Monday, March 04, 2019

Surly goes electric. What EV.

Someone I know asked someone else I know what I thought about Surly’s new electrified version of the Big Dummy, called the Big Easy. I don't know why he didn't ask me directly. Anyway, it was the first I'd heard of it, because I don't pay much attention to industry news.

While I’m no fan of smokeless mopeds, I have previously acknowledged that electric assistance makes sense for a cargo vehicle. It brings all of the undesirable complexities of motors and batteries. It does alter the power to weight calculation by adding irreducible weight even when a dead battery or other malfunction negates the power assist. But it does increase load carrying capacity when it is working as intended.

I still assert that a smokeless moped is a motor vehicle with pedals, not a bike with an auxiliary motor. If a bike seemed heavy enough to tempt you to add a motor in the first place, the extra poundage of a battery and motor will definitely discourage you from pedaling without the assist. Once you accept that motor, you’ve stepped onto the same kind of production line that led from the earliest sailing ships with steam engines to the ones with vestigial masts and then no spars at all.

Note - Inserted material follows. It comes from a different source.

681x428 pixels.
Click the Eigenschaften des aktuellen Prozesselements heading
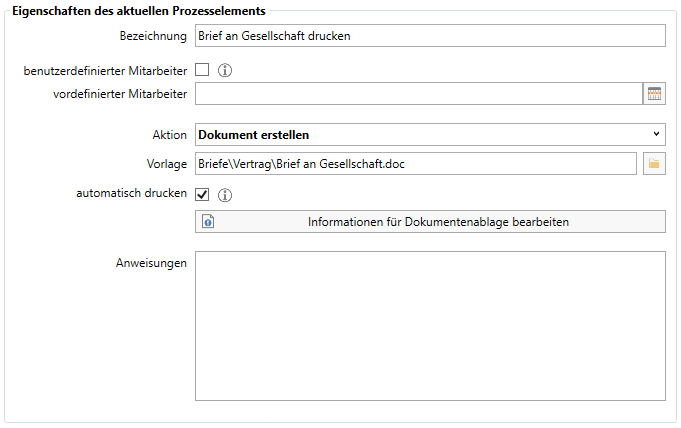click(139, 11)
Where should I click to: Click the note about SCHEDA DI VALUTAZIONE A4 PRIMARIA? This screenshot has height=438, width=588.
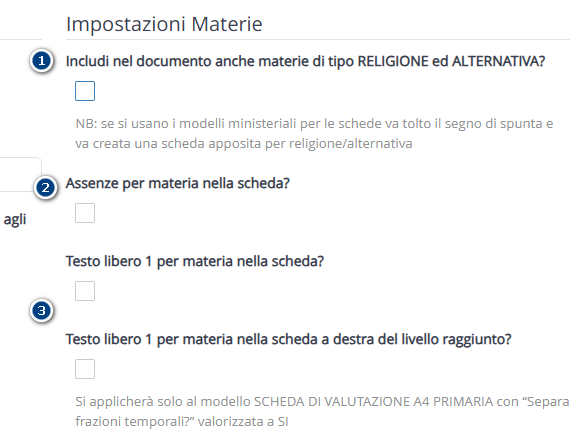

The quest for power warps everything it touches. The Telemark revival of the 1980s was an attempt to increase the versatility of touring skis by using a 19th Century technique to control traditional length skis in downhill maneuvers. Touring skis are long and skinny so that they move efficiently on flat to rolling terrain. Alpine skiing -- the dominant form today -- developed only in the 20th Century when skiing finally reached the Alps. The quest for downhill power and control took over the evolution of ski gear to create skis very poorly suited to anything else. Even the Telemark revival killed itself by turning Telemark skis and boots into just another downhill-only tool. Say what you will about alpine touring gear, trudging up and up with climbing skins for the sake of the downhill run, you would not want to use that stuff, or modern Telemark stuff, to go for a rambling bushwhack where you will encounter mixed climbing and descent. In the late 1980s and early 1990s, Telemark skiers were tackling the whole range of terrain on skis around 70mm wide, controlled with leather boots and very basic bindings. By the late 1990s, all of that gear was mutating rapidly into the alpinesque monsters of today. It's all a risk/benefit calculation. You can get seriously mangled with long, narrow skis and non-releasable bindings. But by eliminating one aspect of risk and increasing the power of the tool for one phase of operation, the other functions were seriously diminished or lost.

In bikes, every category illustrates how the quest for one kind of power diminishes the overall versatility of the type.

A cargo bike is already shaped by specific needs. You're not likely to hop on it to go for a ride on the local pump track, or a group ride with sporty friends. But it's an investment. And the more complicated the mechanism, the more support it will need over its lifespan.

By joining the electric parade, Surly has obligated itself to support a complex product that uses expensive components over which they have very little control. The motor assembly is made by Bosch. The frame is built around that specific unit. The weight of the vehicle demands powerful hydraulic brakes. You still wouldn't use it to take the family on a summer vacation to visit the major national parks. That leads to another interesting question: National parks arose at a time when personal mobility was about to increase rapidly. Land was set aside because of various natural attractions as people were developing more and more ability to go and see those attractions. If personal mobility dwindles because people realize that it is more environmentally responsible and affordable just to live where they live and keep most of their trips short, will the justification for the grand and wonderful places crumble, opening them to the destructive extraction of finite resources? This may seem like quite a leap, but the Big Easy lists for $5,000.00 USD. It's either a car replacement or a car supplement. Extrapolating a widespread shift to relatively short-range transportation devices leads to a scenario in which a highly developed public transportation system would have to pick up where the cars and SUVs had left off. Either that or the adamant non-pedalers are simply running us down with electric behemoths instead of fossil-fuel guzzlers.

Because the Big Easy is a Surly product, it is solidly built and as simply designed as possible. I still don't want one, because its vulnerabilities outweigh its benefits, same as all the smokeless mopeds. Any complex piece of equipment is only as good as its support. Can you get parts? Are they the parts that actually need replacing? Can you get in and out of the mechanism without destroying it? Can you get good instructions and diagrams? What sort of facilities will you need to perform maintenance and repairs? I got into bikes for transportation because I could do absolutely anything I needed to do in a one-room apartment. It's a lot easier to maintain a vehicle that you can lift with one hand than it is to work on one that requires a hoist or a hydraulic lift.

No one has stopped driving cars because they don't make parts for a Duesenberg anymore. The evolution of machinery has left many fossils behind. But the extinction events seem to come along more frequently these days, driven as much by the accounting department as anything else. Just buying a product forces you to bet on the health of the company and its future prospects. When a product includes critical assemblies from multiple companies, you're at risk from every one of them.